## SUPPLIED TEXT
Segment Open
Egg freezing: new benefit at Facebook
Latest move rekindles controversy over role of women in workplace
Free meals, four months of maternity leave and now egg-freezing: Facebook's latest gift to its employees has rekindled debate on the role of women in the workplace.
The move shows that "we have a lot of work to do to help companies really understand what they need to do", said Carolyn Leighton, who founded WITI, a network of women working in the tech sector.
As for paying to have eggs frozen - which allows women to put off having children - she dismissed the idea as "ridiculous".
"My phone has been ringing off the hook with women who found it insulting," Leighton said.
"They felt they were just trying to deflect the conversation about equal pay for women."
That is apparently not the goal of Facebook, known among companies in Silicon Valley for its groundbreaking ideas on personnel management, in offering egg freezing coverage up to $20,000.
A Facebook spokesman said of the company's healthcare benefits, "We take care of all our employees and the people who matter most to them."
Leighton pointed out that, in the United States, a woman doing the same job as a man earns on average 77 percent of what he does.
There is no universal, government-funded healthcare program in the US, and most Americans get their healthcare from their employer.
At Facebook, the benefits include fertility treatment, surrogate mothers for homosexual couples and sperm bank access. This is all on top of three free meals a day at the office, medical care in situ and a carwash.
'Generous' leave
"We don't have women-specific benefits. We have benefits for people at Facebook," the spokesman said, insisting that the four-month maternity leave is quite generous in a country where much shorter periods are often granted.
Segment Closed
(Collection entries)
Segment Open
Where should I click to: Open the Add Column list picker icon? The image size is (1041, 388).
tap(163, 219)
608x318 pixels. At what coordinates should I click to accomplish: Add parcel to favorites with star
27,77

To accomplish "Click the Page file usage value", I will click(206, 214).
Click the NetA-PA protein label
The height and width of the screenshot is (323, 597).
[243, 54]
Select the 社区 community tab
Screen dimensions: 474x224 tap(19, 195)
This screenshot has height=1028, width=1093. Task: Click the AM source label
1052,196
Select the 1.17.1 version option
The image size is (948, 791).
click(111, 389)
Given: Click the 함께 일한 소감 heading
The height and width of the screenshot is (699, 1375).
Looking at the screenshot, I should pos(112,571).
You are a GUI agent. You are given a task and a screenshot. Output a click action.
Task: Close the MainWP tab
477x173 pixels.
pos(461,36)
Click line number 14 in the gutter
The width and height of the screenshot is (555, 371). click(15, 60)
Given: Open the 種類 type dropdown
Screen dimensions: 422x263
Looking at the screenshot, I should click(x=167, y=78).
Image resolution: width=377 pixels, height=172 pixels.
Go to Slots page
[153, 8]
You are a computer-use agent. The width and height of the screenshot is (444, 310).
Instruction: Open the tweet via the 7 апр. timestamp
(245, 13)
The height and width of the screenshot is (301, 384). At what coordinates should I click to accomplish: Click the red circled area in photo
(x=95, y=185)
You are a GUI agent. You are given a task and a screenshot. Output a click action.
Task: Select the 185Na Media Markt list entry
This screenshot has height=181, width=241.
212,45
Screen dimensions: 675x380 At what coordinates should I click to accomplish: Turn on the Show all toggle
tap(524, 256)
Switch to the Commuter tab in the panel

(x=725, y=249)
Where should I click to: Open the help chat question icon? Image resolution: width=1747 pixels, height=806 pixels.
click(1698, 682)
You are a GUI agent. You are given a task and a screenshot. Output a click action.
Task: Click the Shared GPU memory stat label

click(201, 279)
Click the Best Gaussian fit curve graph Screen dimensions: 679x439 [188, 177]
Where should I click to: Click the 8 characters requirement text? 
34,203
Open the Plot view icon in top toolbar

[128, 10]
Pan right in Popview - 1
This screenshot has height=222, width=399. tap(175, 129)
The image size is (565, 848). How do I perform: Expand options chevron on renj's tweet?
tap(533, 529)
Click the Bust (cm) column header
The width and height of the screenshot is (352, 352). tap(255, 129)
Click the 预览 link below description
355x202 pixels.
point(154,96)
Segment Closed
## YOUR TASK
Answer these questions using the article on Facebook's egg-freezing benefit:
1. What network did Carolyn Leighton found?
2. Up to what amount does Facebook's egg freezing coverage go?
3. According to Leighton, what percentage of a man's earnings does a woman in the same job in the United States earn on average?

## WORKED SOLUTION
1. WITI, a network of women working in the tech sector.
2. $20,000.
3. 77 percent.